**Work to complete**
Reproduce the lines of the data below verbatim, from the line containing "Run the cars" through the line containing "Action: (110, 328)", and include nothing else.

>> begin Items

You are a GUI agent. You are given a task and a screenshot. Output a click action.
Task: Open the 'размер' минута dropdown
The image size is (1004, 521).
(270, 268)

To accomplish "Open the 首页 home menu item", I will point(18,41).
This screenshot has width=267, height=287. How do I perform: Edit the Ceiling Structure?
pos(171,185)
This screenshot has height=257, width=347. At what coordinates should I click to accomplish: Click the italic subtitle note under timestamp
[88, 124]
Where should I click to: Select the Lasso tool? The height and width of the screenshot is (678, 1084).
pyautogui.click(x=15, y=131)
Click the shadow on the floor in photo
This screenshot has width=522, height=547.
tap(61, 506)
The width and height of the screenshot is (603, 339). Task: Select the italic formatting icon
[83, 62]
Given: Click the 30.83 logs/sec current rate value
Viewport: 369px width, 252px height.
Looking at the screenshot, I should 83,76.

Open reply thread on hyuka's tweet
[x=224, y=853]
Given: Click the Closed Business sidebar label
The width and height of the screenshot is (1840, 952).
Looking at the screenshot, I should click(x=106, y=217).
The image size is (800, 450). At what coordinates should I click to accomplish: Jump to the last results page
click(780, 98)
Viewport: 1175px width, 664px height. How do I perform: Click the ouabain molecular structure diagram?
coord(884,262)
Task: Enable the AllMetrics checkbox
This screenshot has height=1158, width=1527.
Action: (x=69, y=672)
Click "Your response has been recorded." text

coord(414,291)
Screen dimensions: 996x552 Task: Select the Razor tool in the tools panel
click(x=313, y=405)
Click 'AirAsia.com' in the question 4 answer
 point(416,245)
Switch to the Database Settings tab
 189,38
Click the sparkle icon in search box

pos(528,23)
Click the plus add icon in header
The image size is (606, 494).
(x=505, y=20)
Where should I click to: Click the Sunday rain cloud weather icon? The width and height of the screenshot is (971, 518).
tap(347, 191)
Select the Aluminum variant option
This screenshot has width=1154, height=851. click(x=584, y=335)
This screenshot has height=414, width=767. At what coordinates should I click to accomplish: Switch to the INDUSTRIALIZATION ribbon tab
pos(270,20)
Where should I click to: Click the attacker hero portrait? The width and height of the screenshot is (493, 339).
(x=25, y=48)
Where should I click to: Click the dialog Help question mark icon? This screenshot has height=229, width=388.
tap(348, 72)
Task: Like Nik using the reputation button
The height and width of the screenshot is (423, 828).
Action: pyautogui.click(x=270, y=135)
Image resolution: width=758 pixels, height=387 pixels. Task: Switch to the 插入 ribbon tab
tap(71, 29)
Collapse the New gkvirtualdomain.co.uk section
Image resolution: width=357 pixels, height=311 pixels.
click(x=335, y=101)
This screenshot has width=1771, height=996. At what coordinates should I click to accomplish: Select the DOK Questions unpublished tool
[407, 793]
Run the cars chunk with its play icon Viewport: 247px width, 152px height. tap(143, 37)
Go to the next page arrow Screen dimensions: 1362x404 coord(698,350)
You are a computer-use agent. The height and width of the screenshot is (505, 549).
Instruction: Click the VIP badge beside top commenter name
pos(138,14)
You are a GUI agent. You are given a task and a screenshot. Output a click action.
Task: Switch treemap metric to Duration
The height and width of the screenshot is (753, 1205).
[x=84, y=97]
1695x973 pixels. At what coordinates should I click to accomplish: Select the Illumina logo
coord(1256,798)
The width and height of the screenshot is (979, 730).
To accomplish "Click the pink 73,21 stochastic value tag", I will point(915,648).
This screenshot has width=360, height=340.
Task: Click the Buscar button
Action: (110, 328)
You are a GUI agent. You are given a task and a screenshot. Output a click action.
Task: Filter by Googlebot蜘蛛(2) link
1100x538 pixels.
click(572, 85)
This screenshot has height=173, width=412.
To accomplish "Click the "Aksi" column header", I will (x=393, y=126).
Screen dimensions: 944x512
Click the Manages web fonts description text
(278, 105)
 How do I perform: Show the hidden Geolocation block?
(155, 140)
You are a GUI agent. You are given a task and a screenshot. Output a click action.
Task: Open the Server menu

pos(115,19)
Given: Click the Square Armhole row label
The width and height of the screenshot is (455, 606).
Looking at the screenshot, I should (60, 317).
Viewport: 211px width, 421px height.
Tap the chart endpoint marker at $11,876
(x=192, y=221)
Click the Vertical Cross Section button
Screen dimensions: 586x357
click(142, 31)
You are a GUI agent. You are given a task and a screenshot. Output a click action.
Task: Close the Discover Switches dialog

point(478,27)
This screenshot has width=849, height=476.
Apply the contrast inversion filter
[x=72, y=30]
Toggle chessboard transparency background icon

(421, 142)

>> end Items

**Answer to this problem**
Run the cars chunk with its play icon Viewport: 247px width, 152px height. tap(143, 37)
Go to the next page arrow Screen dimensions: 1362x404 coord(698,350)
You are a computer-use agent. The height and width of the screenshot is (505, 549).
Instruction: Click the VIP badge beside top commenter name
pos(138,14)
You are a GUI agent. You are given a task and a screenshot. Output a click action.
Task: Switch treemap metric to Duration
The height and width of the screenshot is (753, 1205).
[x=84, y=97]
1695x973 pixels. At what coordinates should I click to accomplish: Select the Illumina logo
coord(1256,798)
The width and height of the screenshot is (979, 730).
To accomplish "Click the pink 73,21 stochastic value tag", I will point(915,648).
This screenshot has width=360, height=340.
Task: Click the Buscar button
Action: (110, 328)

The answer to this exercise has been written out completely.